The emergence of the culture in which anyone can gain celebrity by doing stupid things on YouTube is a primary influence on the story Scream Queen Jessica Cameron and co-writer Jonathan Scott Higgins have concocted for Cameron’s directorial debut.
The Truth or Daredevils are six youngsters, led by Cameron’s Jennifer, who have become an internet sensation by filming their variation of the drunken college game, only with a bizarre, violent twist. When their biggest fan Derik (Kiser) finds out they had faked their latest and most audacious video – the killing of hapless stooge Tony (Brandon Van Vliet) in a reverse Russian roulette routine – he decides to forcibly join the group and make the videos much more real. Gate crashing their next meeting, he makes them all reveal their hidden truths while making their fake dares genuinely deadly. They are made to perform extremely graphic and appalling stunts on each other, each more twisted than the last, while all the time Derik has an eye on the video hits.
Truth or Dare is an incredibly shocking film, for several reasons. There is an abundance of torture carried out toward the group by the crazed fan Derik, to the point in which the old expression ‘the lucky ones died first’ is actually correct. This in itself is neither surprising nor unexpected, but the level of abuse and humiliation levelled at the women was quite uncomfortable. It’s even more shocking when you remember the lovely Ms Cameron co-wrote and directed the film herself. Without wanting to give spoilers, there are some moments that one would not expect a female filmmaker to want to put her fellow gender through. However, by making the viewer experience this discomfort proves what a powerhouse director Cameron has the potential to be. It goes beyond mere exploitation – frankly, had a male director put some of the atrocities seen here on the screen they would be accused of being misogynistic.

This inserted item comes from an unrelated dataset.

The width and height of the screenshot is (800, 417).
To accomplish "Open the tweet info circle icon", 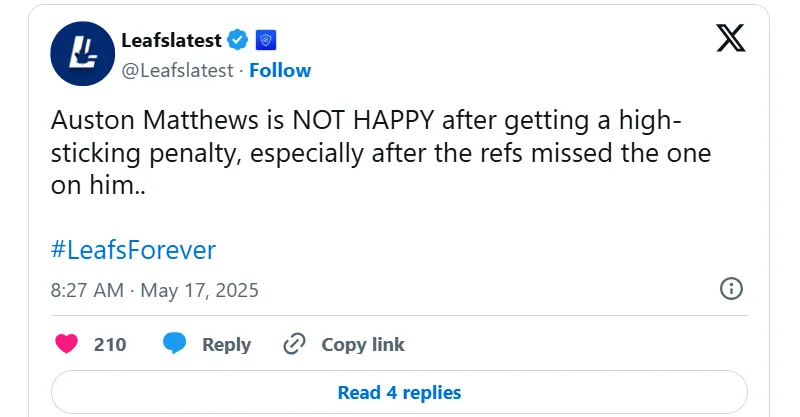I will [x=731, y=288].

The back stories of the crew that are revealed during the ‘truth’ part of the game are as shocking and disturbing as the tortuous ‘dares’; which is not to say they are unbelievable, but it does highlight the point that we can never really be sure how well we know our friends. It’s a credit to the entire cast that these revelations don’t come across as hackneyed, and actually make us begin to care for a group who essentially are unlikable college reprobates.

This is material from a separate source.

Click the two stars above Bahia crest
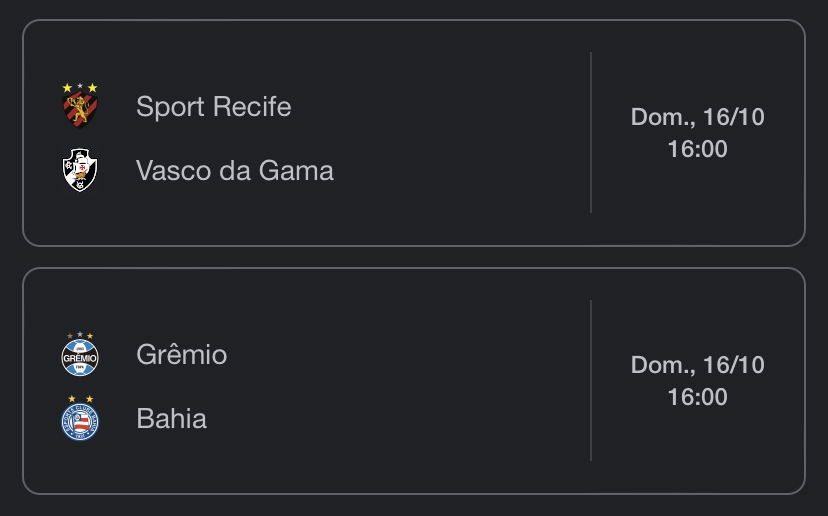pyautogui.click(x=80, y=399)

By tackling the growing phenomena of those so desperate for fame on the internet and reality TV programmes that they will literally draw blood and mutilate, the film looks at how we perceive our online personas, and how easy it could be for our own skeletons to be dragged from the closet. Are we really only defined by our hit counts?
Truth or Dare is a visceral, uncompromising and often gut-wrenching ride which may struggle to sit well with a mainstream audience, but horror fans – gorehounds particularly – should relish it, even if they may come away feeling more than a little disturbed. The claustrophobic central location – while obviously being an economical filming decision – gives a hopeless feeling of confinement. Herself a shameless self-promoter, Jessica Cameron has certainly made a strong and powerful mark for her directing debut. It will be interesting to see how she will top this in the future.